Mention of amateur lutenists as pupils of the great French players should not imply that these dilettantes were not sometime players of great distinction. They had in common, however, one important social distinction: almost without exception they were members of the aristocracy. Playing the lute or another instrument, along with fencing, horsemanship, dancing and etiquette, still formed an essential part of many a young nobleman's education. The principal, and most expensive, musical diversion for the German aristocracy was, of course, Italian opera, which, as always, consumed vast resources, but at the same time provided employment for hundreds of Italian composers, poets, singers, dancers and stage designers. The musical effect on lute music was to shift the emphasis of composition and performance away from the restrained and microscopically subtle exploitation of the harmonic effect of small melodic motifs (the style precieux) towards a legato cantabile line over a clearly-defined bass, in an instrumental evocation of Italian bel canto.
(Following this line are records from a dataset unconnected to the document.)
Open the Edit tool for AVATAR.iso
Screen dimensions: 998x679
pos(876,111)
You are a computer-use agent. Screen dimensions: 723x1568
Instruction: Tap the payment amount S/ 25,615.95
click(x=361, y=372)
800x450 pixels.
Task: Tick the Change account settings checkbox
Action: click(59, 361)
A true cantabile is not easy to achieve on a plucked-string instrument, whereas it is very natural to the violin, for example. Certain technical features of the lute of the time — especially the sympathetic resonance of its many bass strings — were especially exploited to this effect by German lutenists during the early eighteenth century. The greatest of these, especially praised for his cantabile playing, was Silvius Leopold Weiss, born in Breslau, capital of Silesia, (now Wroclaw, Poland) in 1686. He studied lute playing with his father from the age of ten, and within the next decade was in the service of the local Prince-Bishop as a lutenist. Soon he moved to Düsseldorf where he was engaged by the Palatine Court, as were his father and his brother, both of them fine lutenists. In 1708 he was appointed one of a number of musicians accompanying Prince Aleksander Sobieski, the son of the deposed Queen of Poland, who went to join his mother in exile in Rome. Weiss stayed in Italy until 1714, when Prince Aleksander died after a long consumptive illness.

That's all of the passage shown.